Margaret and I haven’t spoken in more than a decade. When I was a teenager and my world was imploding, she kicked me out. But before that there was a lot of hitting and even more emotional manipulation – and considering how much hitting was going on, that’s a lot of manipulation. There was some extreme religiosity and a great deal of blind eye turning when some really horrible things were happening.
Half a lifetime after all of this comes a small message from good old Mags. Very small. Very timid. Nothing approaching an olive branch or an apology. Nothing to indicate any changes that might make it safe or healthy for me to respond.
“It’s like you have Stockholm Syndrome.” Says my love, a good and true and caring human being. I think about this. He is sure that my contemplation – my wondering whether I should respond at all – is proof of this.
I suppose this is partly true.
But to reject this small contact – it’s like embracing the title of Orphan. Admitting I come from nowhere good. It’s like deleting any hope that the good moments (and even the most damaged of us can usually recall a few) were an indication of the possibility of change. That Margaret could grow. That she could be “Mother.”
As an adult, I have empathy for her. She married young, had children young. Her resources were limited. She was, I’m sure, chemically imbalanced (as I am.)

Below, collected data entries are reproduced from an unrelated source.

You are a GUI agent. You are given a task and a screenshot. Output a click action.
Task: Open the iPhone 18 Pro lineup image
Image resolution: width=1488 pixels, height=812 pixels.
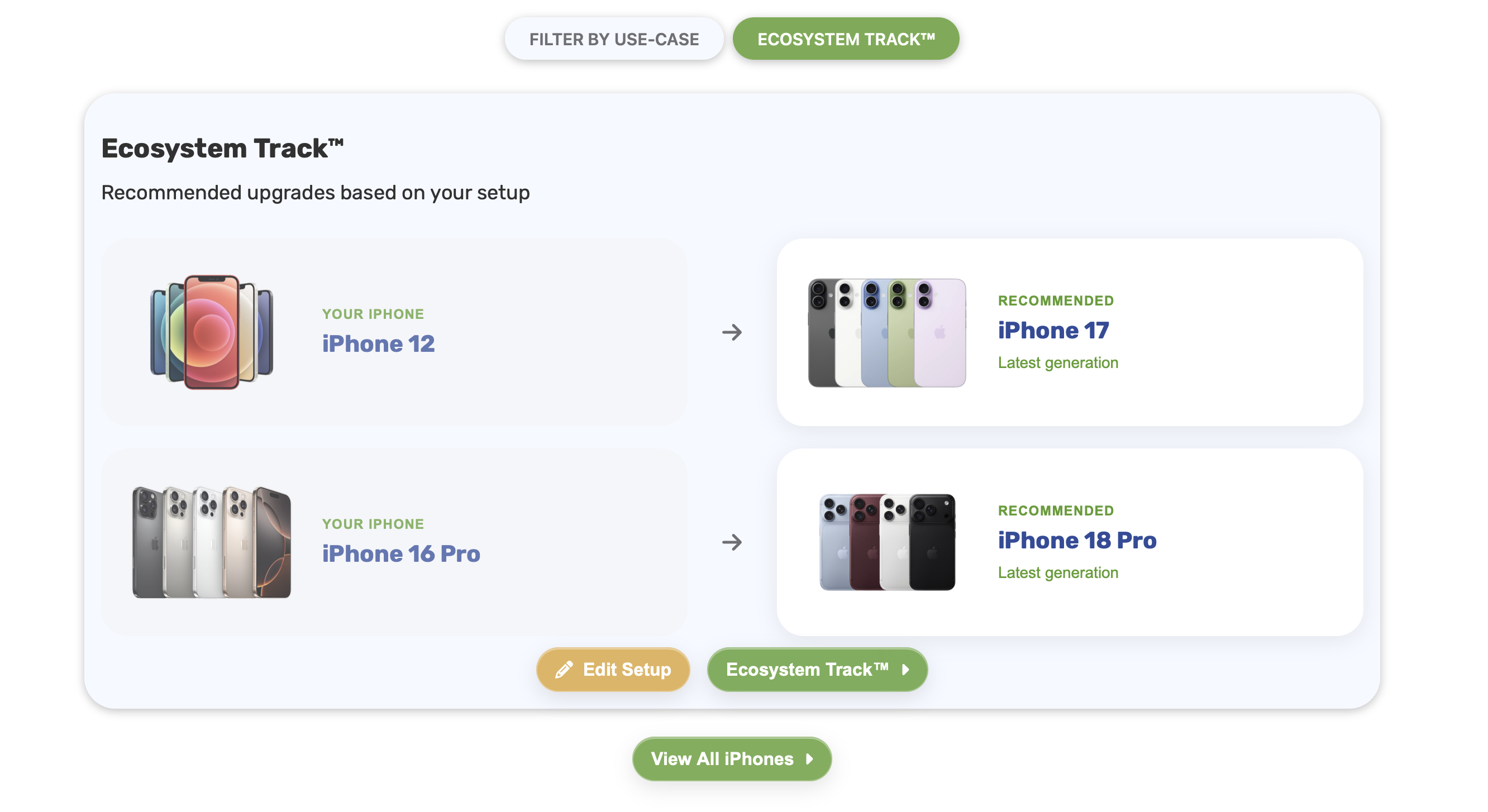[x=886, y=542]
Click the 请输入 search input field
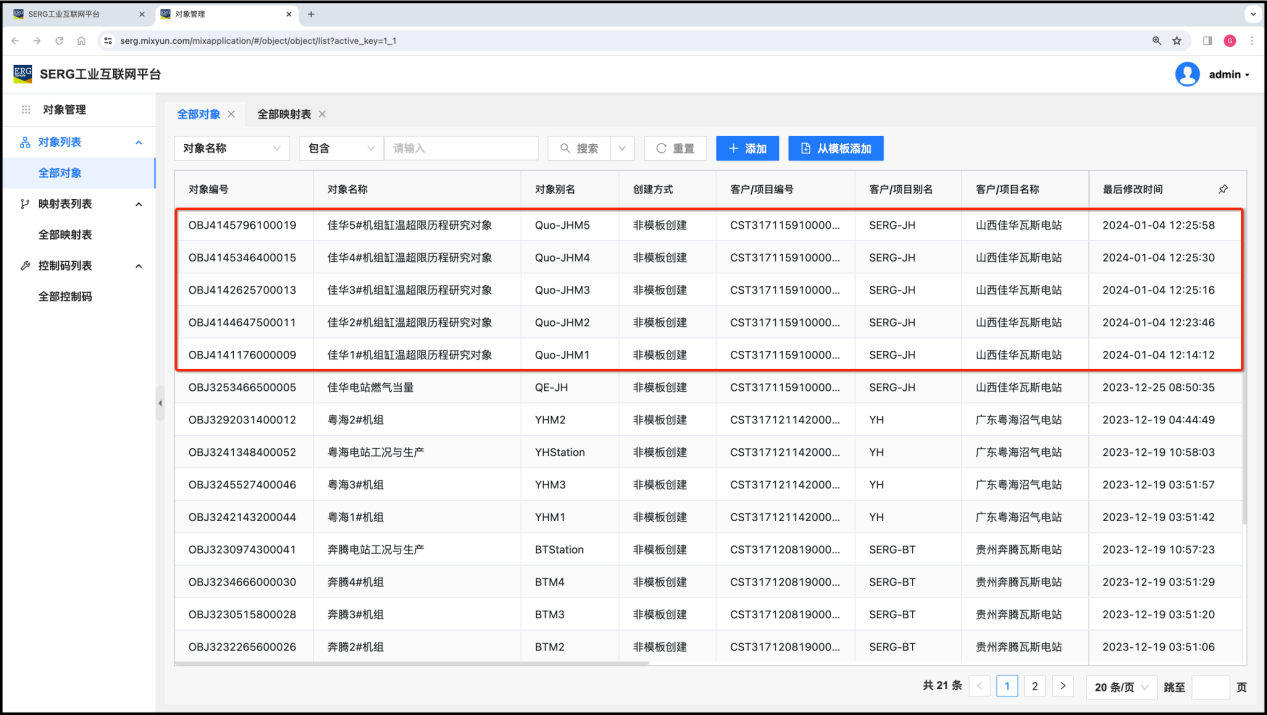 pyautogui.click(x=460, y=148)

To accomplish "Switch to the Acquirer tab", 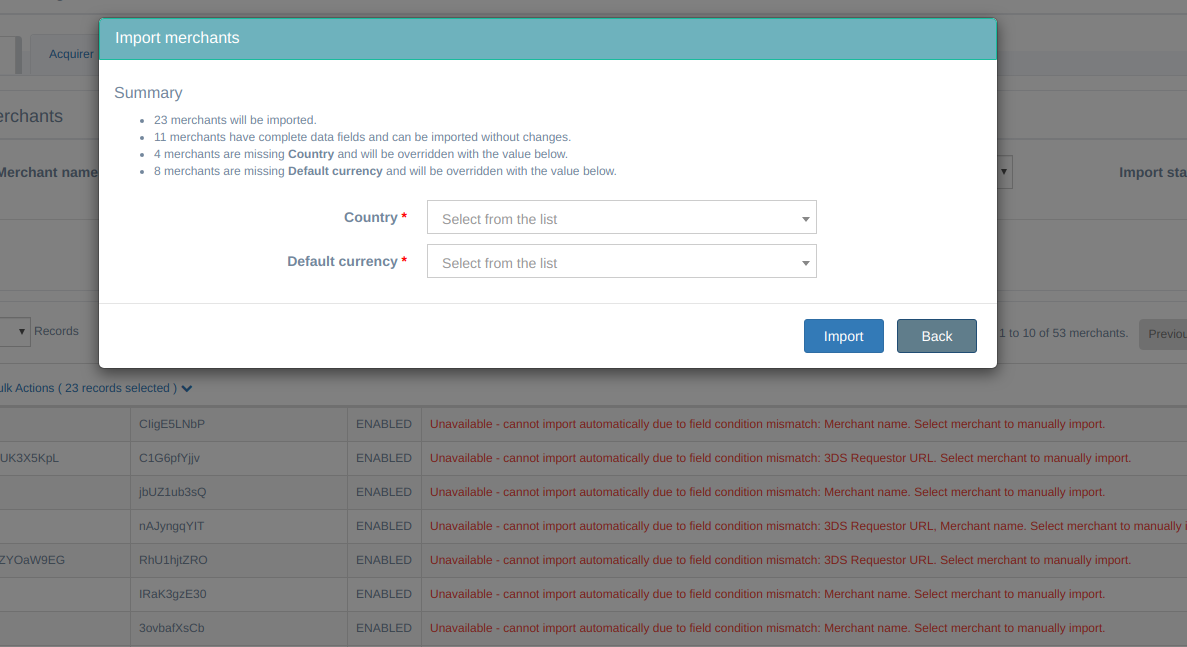I will (x=71, y=54).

“But you did something about it.” My love intones. “You fought it. You got help. You wouldn’t take no for an answer.”
It’s true. And yet I am reluctant to assume that it is because of some effort and determination on my part. I wonder whether – in the same circumstances -
But there the logic breaks down. I DID survive as a homeless teen, a group home teen, a lonely and destroyed person. I was obsessive about birth control. I knew that I wasn’t going to be a young mom. Until my husband and I decided to have a child, I had NEVER had unprotected sex. Even at my worst, I was aware that it was my responsibility to make sure I was not a parent before I was sane enough to do it without endangering my child’s well-being.
So do I embrace this title of Orphan and accept that my children will not know this woman who carried me and failed at raising me? Who sent me out into the world unprepared and punished me for the sins of others? I don’t know.